Problem to work on:
Every line in the data below that has the word "Given" should be returned.
↓↓↓
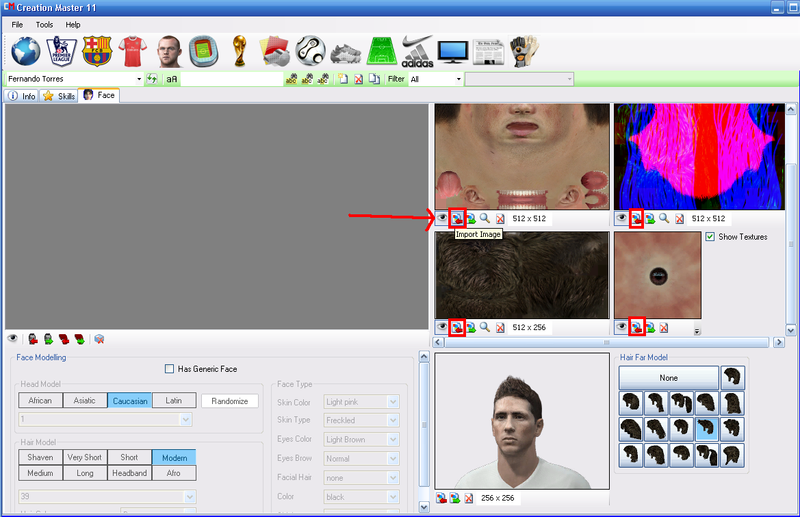The image size is (800, 517).
Task: Choose None in Hair Far Model
Action: 668,378
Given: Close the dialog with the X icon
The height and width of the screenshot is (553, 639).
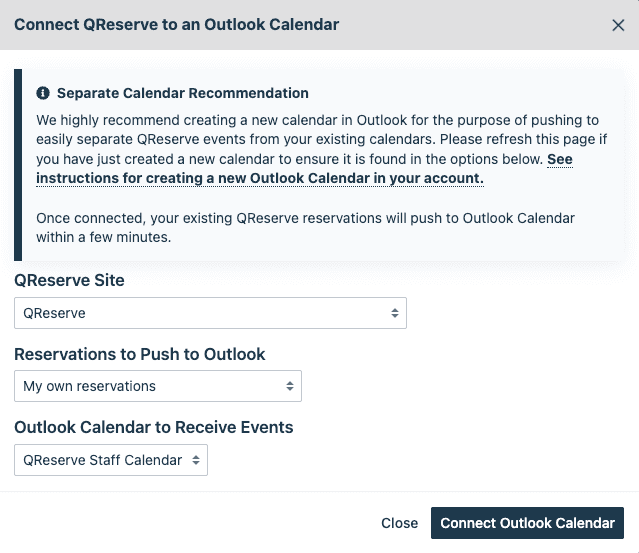Looking at the screenshot, I should coord(618,25).
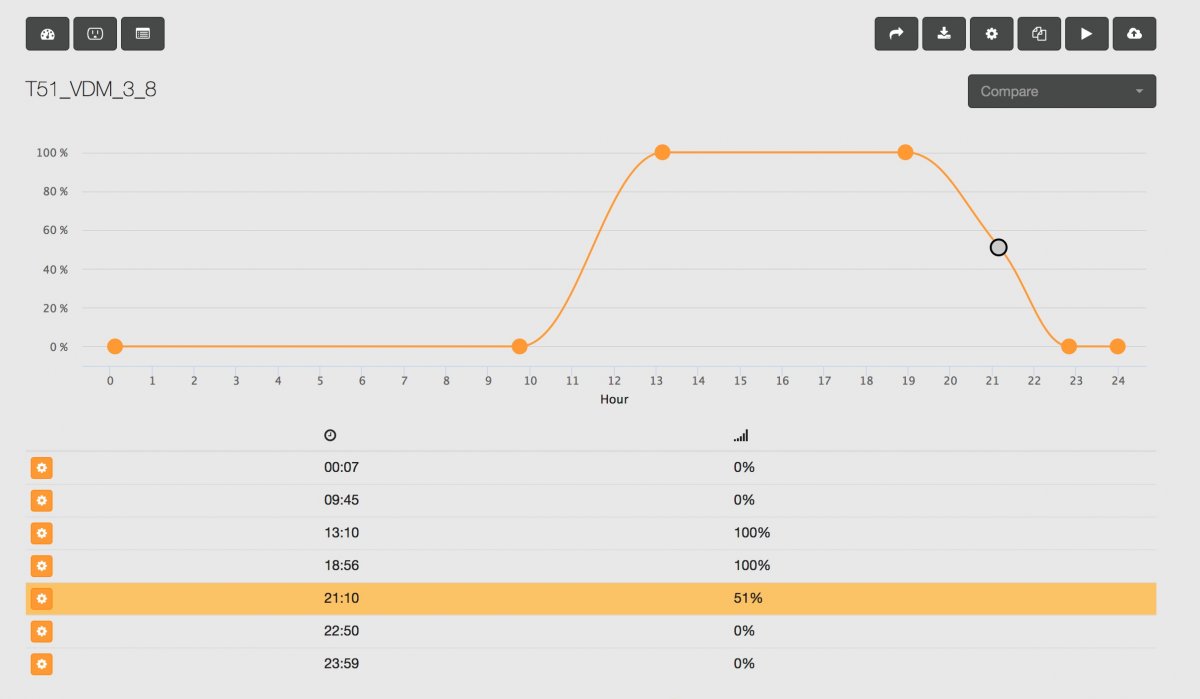The image size is (1200, 699).
Task: Select the selected 51% point on the graph
Action: pyautogui.click(x=998, y=247)
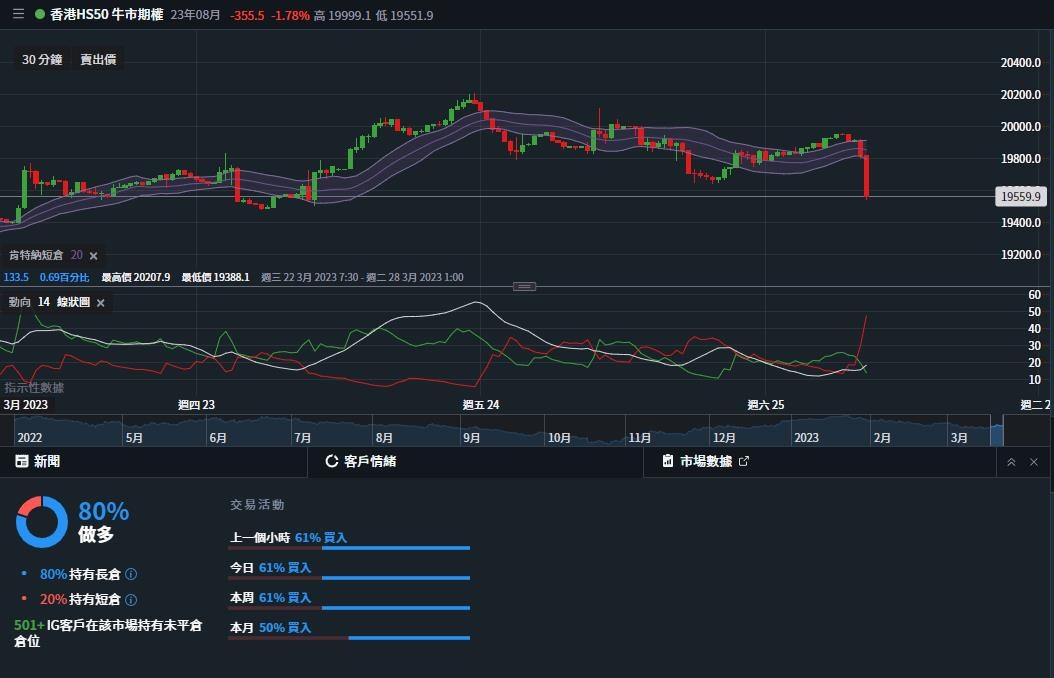Remove the 肯特納短倉 indicator with its ×
The width and height of the screenshot is (1054, 678).
[x=93, y=255]
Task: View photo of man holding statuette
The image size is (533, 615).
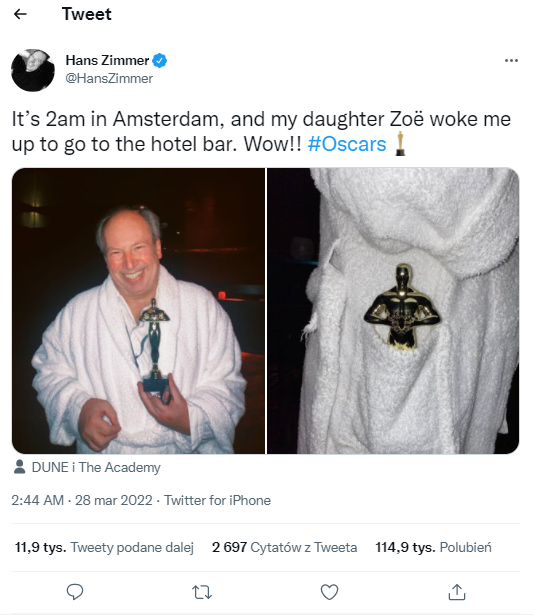Action: [138, 311]
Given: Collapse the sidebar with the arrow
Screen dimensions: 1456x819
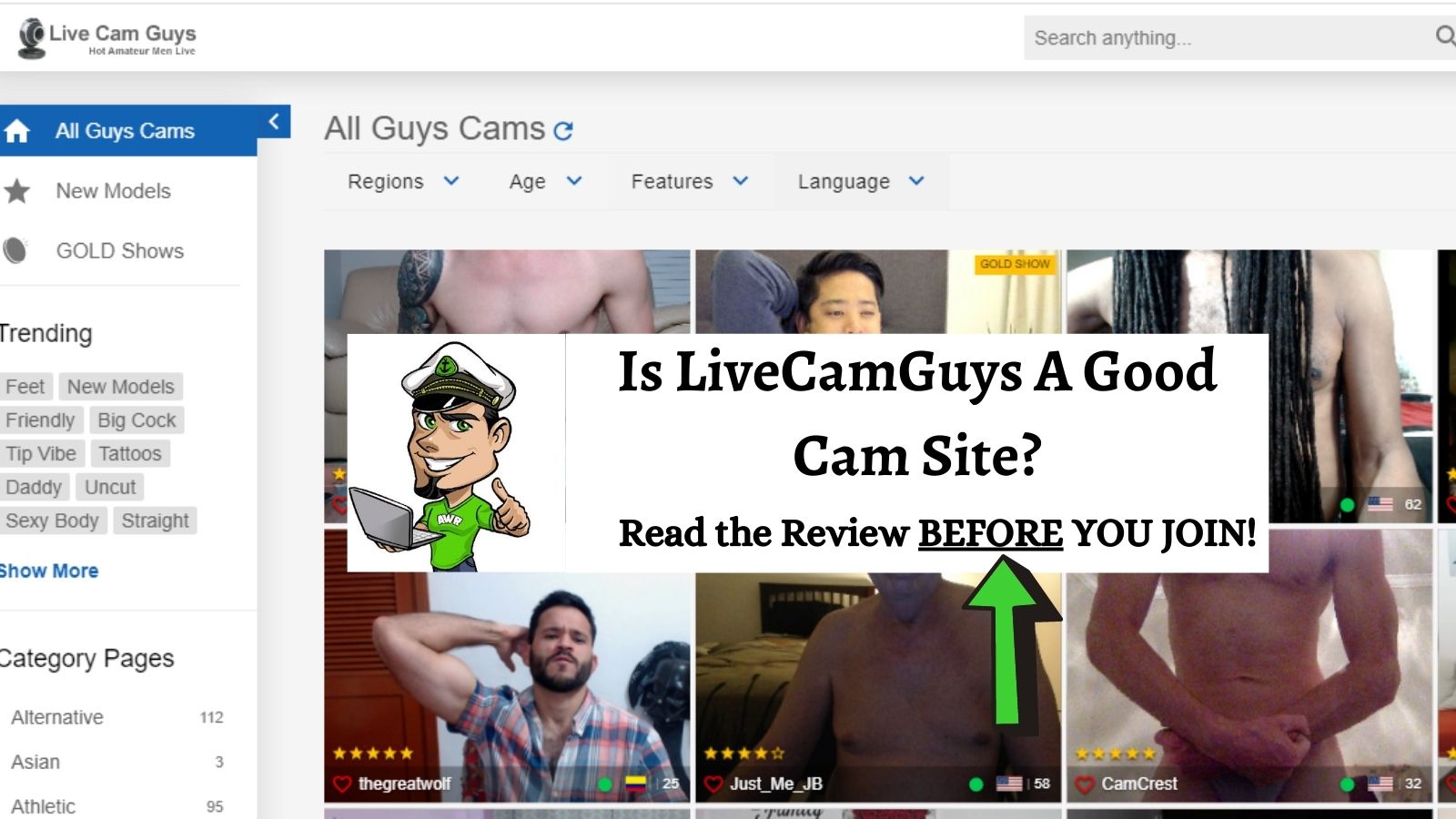Looking at the screenshot, I should click(x=274, y=121).
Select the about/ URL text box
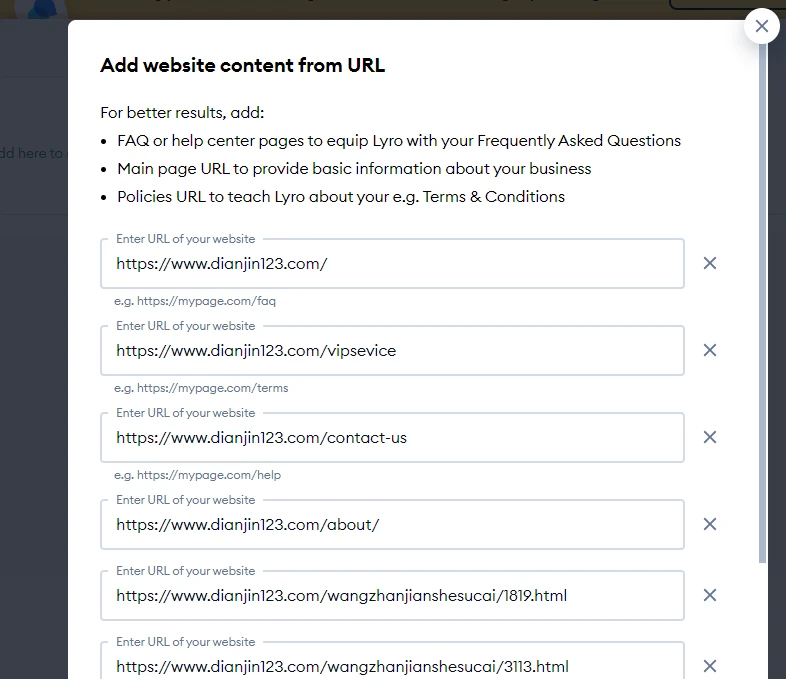786x679 pixels. tap(392, 525)
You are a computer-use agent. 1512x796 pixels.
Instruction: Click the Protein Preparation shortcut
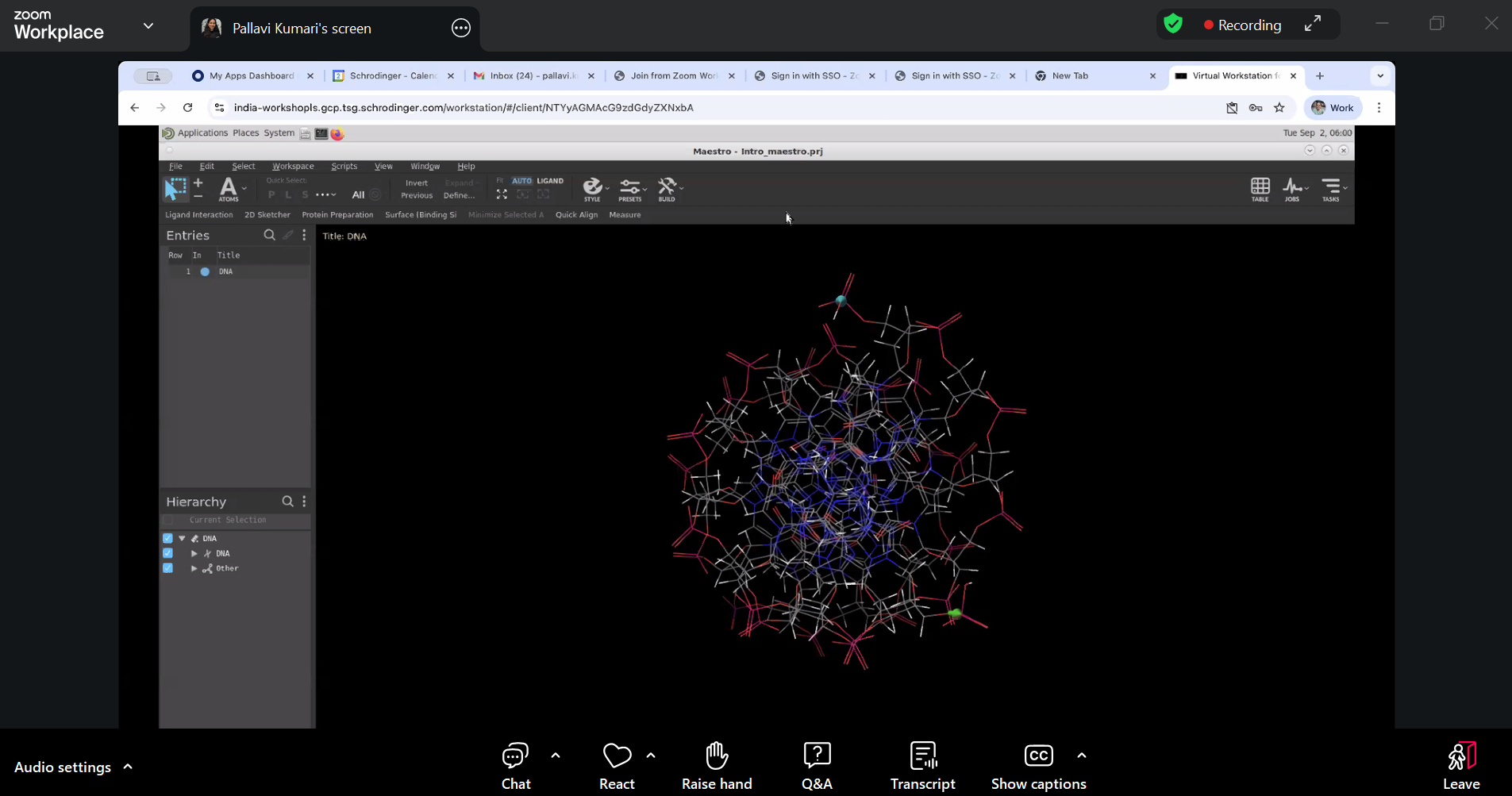click(337, 215)
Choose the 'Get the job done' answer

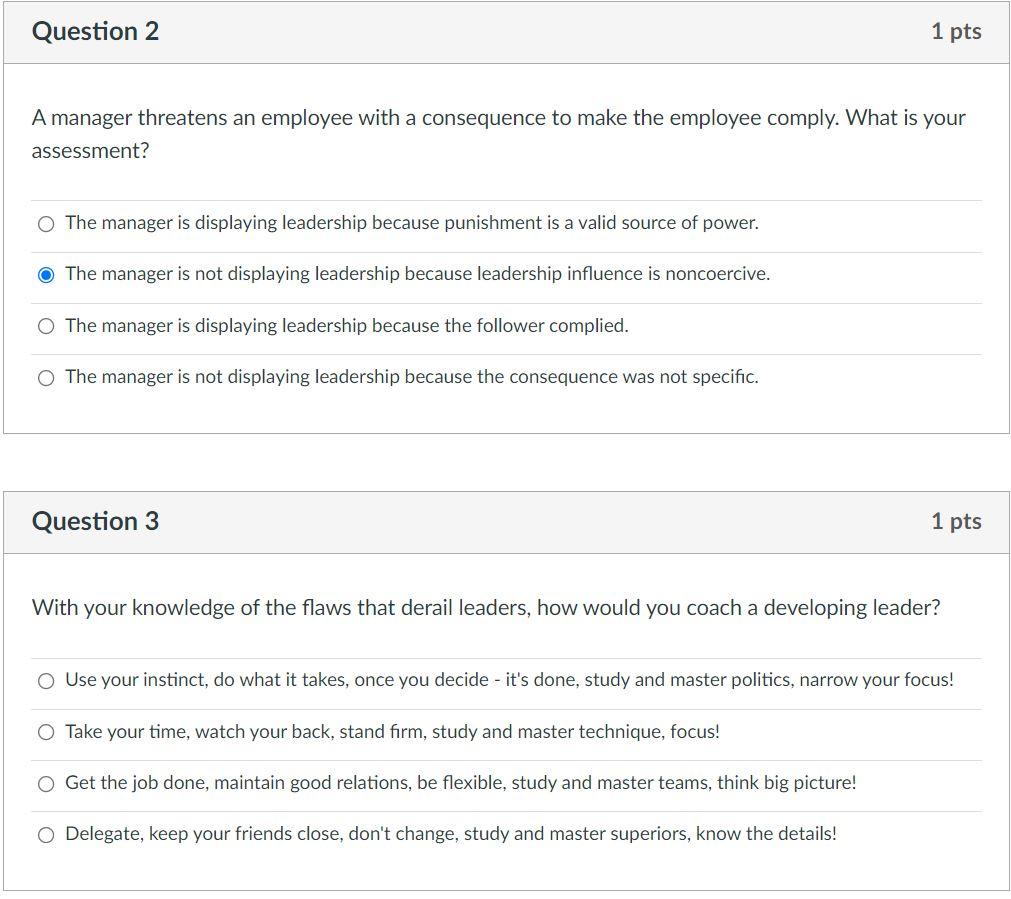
↑↑↑
Written reply:
Given: Close the dialog with the X icon
Given: Collapse the sidebar with the arrow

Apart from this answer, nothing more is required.